Humza Yousaf will appear before the Covid-19 inquiry this afternoon | Alamy

WhatsApp row ‘not the government’s finest hour’ says Humza Yousaf

The first minister has insisted his government is committed to transparency following concerns about the deletion of WhatsApp messages during the pandemic.

But Humza Yousaf agreed the row had “not been the government’s finest hour”.

Scottish Tory leader Douglas Ross and Scottish Labour’s Anas Sarwar both said the evidence heard at the Covid-19 inquiry proved there was a “culture of secrecy” at the heart of the Scottish government.

The inquiry, which is currently sitting in Edinburgh, heard on Monday that Nicola Sturgeon “had retained no messages whatsoever in connection with her management of the pandemic”.

Repeated references to the deletion of messages by civil servants have also surfaced, with national clinical director Jason Leitch telling the inquiry he was being “flippant” when he told colleagues WhatsApp deletion was a “pre-bed ritual”.

Speaking at First Minister's Questions, Ross said it was "completely wrong and utterly scandalous" that Sturgeon had deleted messages.

"From politicians to civil servants, they sought to delete evidence," he added.

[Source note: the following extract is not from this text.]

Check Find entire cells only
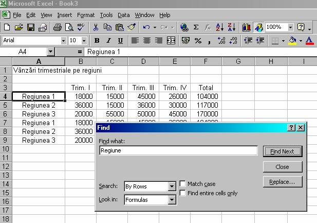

He also said it was clear now decisions that were taken over WhatsApp, and asked whether Humza Yousaf had misled parliament when he previously told MSPs that decisions were not routinely taken via WhatsApp.

Sarwar accused politicians and civil servants of deleting messages on an “industrial scale”.

He added: “This is a party that over the last 17 years in government has created a culture of secrecy and cover up, a culture that goes from the first minister down.”

But Yousaf highlighted that over 28,000 messages had been handed to the inquiry while Prime Minister Rishi Sunak "hasn't handed over a single WhatsApp".

He added that all decisions, even when made over WhatsApp, were uploaded to the corporate record.

But he acknowledged there were “challenges” around the government’s use of the messaging service. “That’s why I have commissioned officials to deliver an externally-led review… into the use of mobile messaging apps and the use of non-corporate technology in the Scottish government,” he added.

Yousaf will appear before the Covid-19 inquiry later on Thursday afternoon.

Sturgeon is set to give evidence next Wednesday. Her former chief of staff, Liz Lloyd, gave evidence on this morning.